Suriye Türkmenleri’nin Türk Dış Politikasına yansımaları
Avrasya İncelemeleri Merkezi (AVİM) Araştırmacı Selenay Erva YALÇIN, kaleme aldığı “Suriye Türkmenleri’nin Türk Dış Politikasına yansımaları” başlıklı yazısında, Irak’ın Kuzey kesiminde yoğun bir Türkmen nüfusunun bulunduğunu, Kuzey Irak gibi yoğun Türkmen nüfusuna sahip bir başka bölgenin ise Suriye, buradaki Arap ve Kürtlerden sonra en büyük etnik grubun da Türkmenler olduğunu yazdı.[1]
TÜHA / TÜRKUAZ İnternational News Agency
Selenay Erva YALÇIN, Zaman içerisinde değişik sebeplerle Suriye’ye göç etmiş olan farklı boylardan ve başlıca Lazkiye, Humus, Tartus, İdlib olmak üzere farklı illerden net olmamakla birlikte yaklaşık olarak 3,5 milyon Türkmen’in yaşadığı Suriye’deki Türkmenlerin, Irak’taki güncel durumun aksine hükümet tarafından resmi olarak tanınmadığına dikkat çekti.
“Kendileri ait okul, dernek açma, oy kullanma gibi örgütlenmelerini ve dolayısıyla tanınmalarını kolaylaştıracak belirli bazı haklardan mahrum bırakılmaktadır”[2] diyen YALÇIN, Suriye dahilinde ve haricinde yaşanan gelişmeler dolayısıyla son zamanlarda bölgedeki Türkmenlerin, gerek Türkiye ile ilişkileri gerek uzun yıllardır devam eden iç karışıklıklarda oynadıkları rol nedeniyle günümüzde daha görünür hale geldiklerini dile getirdi.
Tarihi Arka Plan
Yazar Selenay Erva YALÇIN, Abbasiler döneminde askeri sebeplerle Orta Doğu’ya dağılan Türkmenlerin büyük bir kısmının da Suriye’ye yerleşenlerin oluşturduğunu belirterek, şunları söyledi:
“Birinci Dünya Savaşı sonrası Osmanlı Devleti’nin Suriye toprakları üzerindeki hâkimiyetini kaybetmesiyle bu coğrafyadaki Türkmenler’in bazıları Anadolu’ya dönerken; önemli bir bölümü de Suriye’de kalmaya devam etmiştir.
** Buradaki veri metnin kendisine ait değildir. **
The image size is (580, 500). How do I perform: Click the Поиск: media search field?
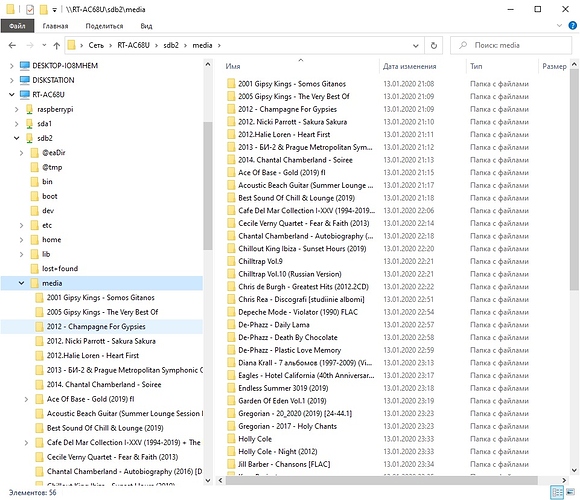pos(511,45)
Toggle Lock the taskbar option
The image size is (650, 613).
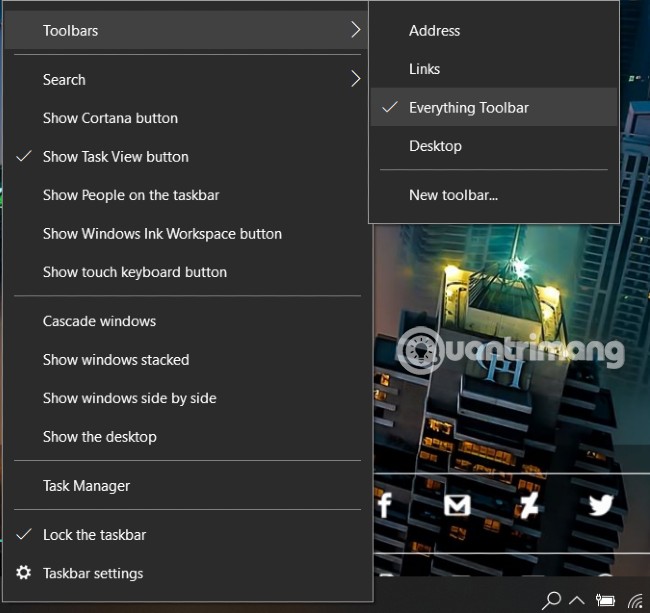(94, 535)
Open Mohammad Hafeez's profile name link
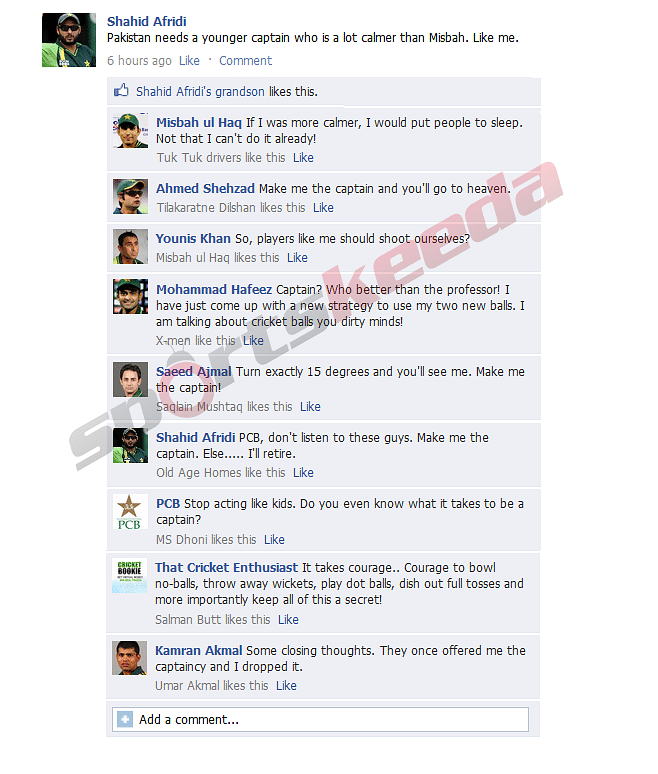This screenshot has width=658, height=774. pyautogui.click(x=214, y=289)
Daha sonra Türkmen nüfusun yoğunlaştığı Halep ve çevresindeki topraklar Ankara Antlaşması ile Fransız mandasına bırakılmış ve Lozan Konferansı ile bu durum kesinleşmiştir.[3] Fransa’nın işgaliyle birlikte daha kolay yönetmek ve asimile edilebilmek için etnik ve mezhepsel ayrılıklara tabi tutulan bölge Türkmenleri, Suriye’nin bağımsızlığını kazanmasından sonra dönemin etkin partisi Baas’ın yoğun bir Arap milliyetçiliği politikası yürütmesiyle birlikte ayrımcılığa uğramaya ve asimilasyona maruz kalmaya devam etmiştir. Bütün bu baskı rejimine rağmen Suriye Türkmenleri hala bölgedeki varlığını korumaktadır”.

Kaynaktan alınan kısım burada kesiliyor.